* [What to do]
Could you update the entries below by replacing every "Viewport" with "Window size" and leaving everything else unchanged?

* [Record excerpts]
◇ ◇ ◇ ◇
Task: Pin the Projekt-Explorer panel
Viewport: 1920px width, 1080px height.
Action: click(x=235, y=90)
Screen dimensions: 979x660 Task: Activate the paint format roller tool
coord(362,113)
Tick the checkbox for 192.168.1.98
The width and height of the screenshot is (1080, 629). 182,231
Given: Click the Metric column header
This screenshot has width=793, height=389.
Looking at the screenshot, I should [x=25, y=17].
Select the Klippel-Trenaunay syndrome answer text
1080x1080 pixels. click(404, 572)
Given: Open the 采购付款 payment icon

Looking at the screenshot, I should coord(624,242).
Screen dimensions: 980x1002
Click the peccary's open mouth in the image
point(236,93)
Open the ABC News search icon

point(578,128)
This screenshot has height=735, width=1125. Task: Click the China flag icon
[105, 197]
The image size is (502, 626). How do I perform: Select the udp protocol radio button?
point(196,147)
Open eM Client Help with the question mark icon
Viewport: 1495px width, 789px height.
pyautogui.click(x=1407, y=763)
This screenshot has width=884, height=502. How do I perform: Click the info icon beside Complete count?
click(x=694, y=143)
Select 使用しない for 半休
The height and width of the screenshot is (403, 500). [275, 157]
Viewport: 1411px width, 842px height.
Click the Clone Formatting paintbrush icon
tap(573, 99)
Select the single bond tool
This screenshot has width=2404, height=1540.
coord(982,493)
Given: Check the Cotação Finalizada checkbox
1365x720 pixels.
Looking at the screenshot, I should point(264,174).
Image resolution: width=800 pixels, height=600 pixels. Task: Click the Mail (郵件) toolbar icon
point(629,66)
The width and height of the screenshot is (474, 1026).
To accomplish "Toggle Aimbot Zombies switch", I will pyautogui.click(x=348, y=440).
◇ ◇ ◇ ◇
* [The response]
Task: Pin the Projekt-Explorer panel
Window size: 1920px width, 1080px height.
Action: click(x=235, y=90)
Screen dimensions: 979x660 Task: Activate the paint format roller tool
coord(362,113)
Tick the checkbox for 192.168.1.98
The width and height of the screenshot is (1080, 629). 182,231
Given: Click the Metric column header
This screenshot has width=793, height=389.
Looking at the screenshot, I should [x=25, y=17].
Select the Klippel-Trenaunay syndrome answer text
1080x1080 pixels. click(404, 572)
Given: Open the 采购付款 payment icon

Looking at the screenshot, I should coord(624,242).
Screen dimensions: 980x1002
Click the peccary's open mouth in the image
point(236,93)
Open the ABC News search icon

point(578,128)
This screenshot has height=735, width=1125. Task: Click the China flag icon
[105, 197]
The image size is (502, 626). How do I perform: Select the udp protocol radio button?
point(196,147)
Open eM Client Help with the question mark icon
Window size: 1495px width, 789px height.
pyautogui.click(x=1407, y=763)
This screenshot has width=884, height=502. How do I perform: Click the info icon beside Complete count?
click(x=694, y=143)
Select 使用しない for 半休
The height and width of the screenshot is (403, 500). [275, 157]
Window size: 1411px width, 842px height.
Click the Clone Formatting paintbrush icon
tap(573, 99)
Select the single bond tool
This screenshot has width=2404, height=1540.
coord(982,493)
Given: Check the Cotação Finalizada checkbox
1365x720 pixels.
Looking at the screenshot, I should point(264,174).
Image resolution: width=800 pixels, height=600 pixels. Task: Click the Mail (郵件) toolbar icon
point(629,66)
The width and height of the screenshot is (474, 1026).
To accomplish "Toggle Aimbot Zombies switch", I will pyautogui.click(x=348, y=440).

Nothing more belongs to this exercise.